*Task statement*
Complete, exact copies of all entries are needed.

*Pixel coordinate grounding data*

# # # # #

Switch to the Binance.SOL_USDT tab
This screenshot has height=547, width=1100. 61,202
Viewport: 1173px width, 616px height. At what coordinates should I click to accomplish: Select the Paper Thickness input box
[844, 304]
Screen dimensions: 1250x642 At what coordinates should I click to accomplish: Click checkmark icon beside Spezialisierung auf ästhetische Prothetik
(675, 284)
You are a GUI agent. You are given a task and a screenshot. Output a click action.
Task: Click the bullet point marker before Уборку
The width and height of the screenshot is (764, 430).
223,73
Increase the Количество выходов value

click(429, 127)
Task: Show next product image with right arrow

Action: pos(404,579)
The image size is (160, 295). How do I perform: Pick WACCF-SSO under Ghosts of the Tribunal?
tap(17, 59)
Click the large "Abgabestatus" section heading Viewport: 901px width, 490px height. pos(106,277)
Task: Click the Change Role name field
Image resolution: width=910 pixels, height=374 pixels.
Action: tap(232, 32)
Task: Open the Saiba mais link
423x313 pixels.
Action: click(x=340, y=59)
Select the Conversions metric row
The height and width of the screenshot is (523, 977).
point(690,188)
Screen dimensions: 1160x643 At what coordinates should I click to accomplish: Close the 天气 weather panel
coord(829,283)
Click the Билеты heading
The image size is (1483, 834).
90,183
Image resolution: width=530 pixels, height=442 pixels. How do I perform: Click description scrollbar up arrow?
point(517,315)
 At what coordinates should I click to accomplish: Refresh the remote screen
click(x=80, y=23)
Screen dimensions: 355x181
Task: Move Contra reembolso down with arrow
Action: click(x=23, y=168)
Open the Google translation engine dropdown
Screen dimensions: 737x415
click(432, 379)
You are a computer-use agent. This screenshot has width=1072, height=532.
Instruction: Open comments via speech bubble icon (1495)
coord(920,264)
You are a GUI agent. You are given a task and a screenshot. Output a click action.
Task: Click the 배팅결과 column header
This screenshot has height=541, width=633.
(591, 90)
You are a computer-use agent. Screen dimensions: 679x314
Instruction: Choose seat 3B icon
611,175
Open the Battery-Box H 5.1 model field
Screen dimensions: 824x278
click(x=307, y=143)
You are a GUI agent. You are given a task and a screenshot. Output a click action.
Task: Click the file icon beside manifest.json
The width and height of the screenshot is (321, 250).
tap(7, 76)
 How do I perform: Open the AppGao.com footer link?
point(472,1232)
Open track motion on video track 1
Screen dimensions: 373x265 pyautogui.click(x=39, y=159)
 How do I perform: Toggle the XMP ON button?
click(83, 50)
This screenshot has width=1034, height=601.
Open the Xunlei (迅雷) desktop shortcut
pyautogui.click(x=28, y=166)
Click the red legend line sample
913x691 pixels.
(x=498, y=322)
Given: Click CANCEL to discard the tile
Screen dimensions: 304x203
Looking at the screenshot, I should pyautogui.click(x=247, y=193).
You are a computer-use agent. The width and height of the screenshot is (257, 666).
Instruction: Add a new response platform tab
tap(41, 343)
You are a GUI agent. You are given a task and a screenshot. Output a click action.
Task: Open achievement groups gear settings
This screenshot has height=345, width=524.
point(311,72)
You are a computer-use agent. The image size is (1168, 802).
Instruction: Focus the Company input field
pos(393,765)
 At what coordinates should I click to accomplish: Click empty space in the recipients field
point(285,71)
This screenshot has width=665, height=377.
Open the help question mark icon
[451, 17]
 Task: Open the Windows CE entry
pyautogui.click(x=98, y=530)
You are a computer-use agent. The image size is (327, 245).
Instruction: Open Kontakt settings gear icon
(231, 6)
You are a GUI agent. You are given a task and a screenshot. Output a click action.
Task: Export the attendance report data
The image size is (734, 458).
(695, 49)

# # # # #

*Task output*
Switch to the Binance.SOL_USDT tab
This screenshot has height=547, width=1100. 61,202
Viewport: 1173px width, 616px height. At what coordinates should I click to accomplish: Select the Paper Thickness input box
[844, 304]
Screen dimensions: 1250x642 At what coordinates should I click to accomplish: Click checkmark icon beside Spezialisierung auf ästhetische Prothetik
(675, 284)
You are a GUI agent. You are given a task and a screenshot. Output a click action.
Task: Click the bullet point marker before Уборку
The width and height of the screenshot is (764, 430).
223,73
Increase the Количество выходов value

click(429, 127)
Task: Show next product image with right arrow

Action: pos(404,579)
The image size is (160, 295). How do I perform: Pick WACCF-SSO under Ghosts of the Tribunal?
tap(17, 59)
Click the large "Abgabestatus" section heading Viewport: 901px width, 490px height. pos(106,277)
Task: Click the Change Role name field
Image resolution: width=910 pixels, height=374 pixels.
Action: tap(232, 32)
Task: Open the Saiba mais link
423x313 pixels.
Action: click(x=340, y=59)
Select the Conversions metric row
The height and width of the screenshot is (523, 977).
point(690,188)
Screen dimensions: 1160x643 At what coordinates should I click to accomplish: Close the 天气 weather panel
coord(829,283)
Click the Билеты heading
The image size is (1483, 834).
90,183
Image resolution: width=530 pixels, height=442 pixels. How do I perform: Click description scrollbar up arrow?
point(517,315)
 At what coordinates should I click to accomplish: Refresh the remote screen
click(x=80, y=23)
Screen dimensions: 355x181
Task: Move Contra reembolso down with arrow
Action: click(x=23, y=168)
Open the Google translation engine dropdown
Screen dimensions: 737x415
click(432, 379)
You are a computer-use agent. This screenshot has width=1072, height=532.
Instruction: Open comments via speech bubble icon (1495)
coord(920,264)
You are a GUI agent. You are given a task and a screenshot. Output a click action.
Task: Click the 배팅결과 column header
This screenshot has height=541, width=633.
(591, 90)
You are a computer-use agent. Screen dimensions: 679x314
Instruction: Choose seat 3B icon
611,175
Open the Battery-Box H 5.1 model field
Screen dimensions: 824x278
click(x=307, y=143)
You are a GUI agent. You are given a task and a screenshot. Output a click action.
Task: Click the file icon beside manifest.json
The width and height of the screenshot is (321, 250).
tap(7, 76)
 How do I perform: Open the AppGao.com footer link?
point(472,1232)
Open track motion on video track 1
Screen dimensions: 373x265 pyautogui.click(x=39, y=159)
 How do I perform: Toggle the XMP ON button?
click(83, 50)
This screenshot has width=1034, height=601.
Open the Xunlei (迅雷) desktop shortcut
pyautogui.click(x=28, y=166)
Click the red legend line sample
913x691 pixels.
(x=498, y=322)
Given: Click CANCEL to discard the tile
Screen dimensions: 304x203
Looking at the screenshot, I should pyautogui.click(x=247, y=193).
You are a computer-use agent. The width and height of the screenshot is (257, 666).
Instruction: Add a new response platform tab
tap(41, 343)
You are a GUI agent. You are given a task and a screenshot. Output a click action.
Task: Open achievement groups gear settings
This screenshot has height=345, width=524.
point(311,72)
You are a computer-use agent. The image size is (1168, 802).
Instruction: Focus the Company input field
pos(393,765)
 At what coordinates should I click to accomplish: Click empty space in the recipients field
point(285,71)
This screenshot has width=665, height=377.
Open the help question mark icon
[451, 17]
 Task: Open the Windows CE entry
pyautogui.click(x=98, y=530)
You are a computer-use agent. The image size is (327, 245).
Instruction: Open Kontakt settings gear icon
(231, 6)
You are a GUI agent. You are given a task and a screenshot. Output a click action.
Task: Export the attendance report data
The image size is (734, 458).
(695, 49)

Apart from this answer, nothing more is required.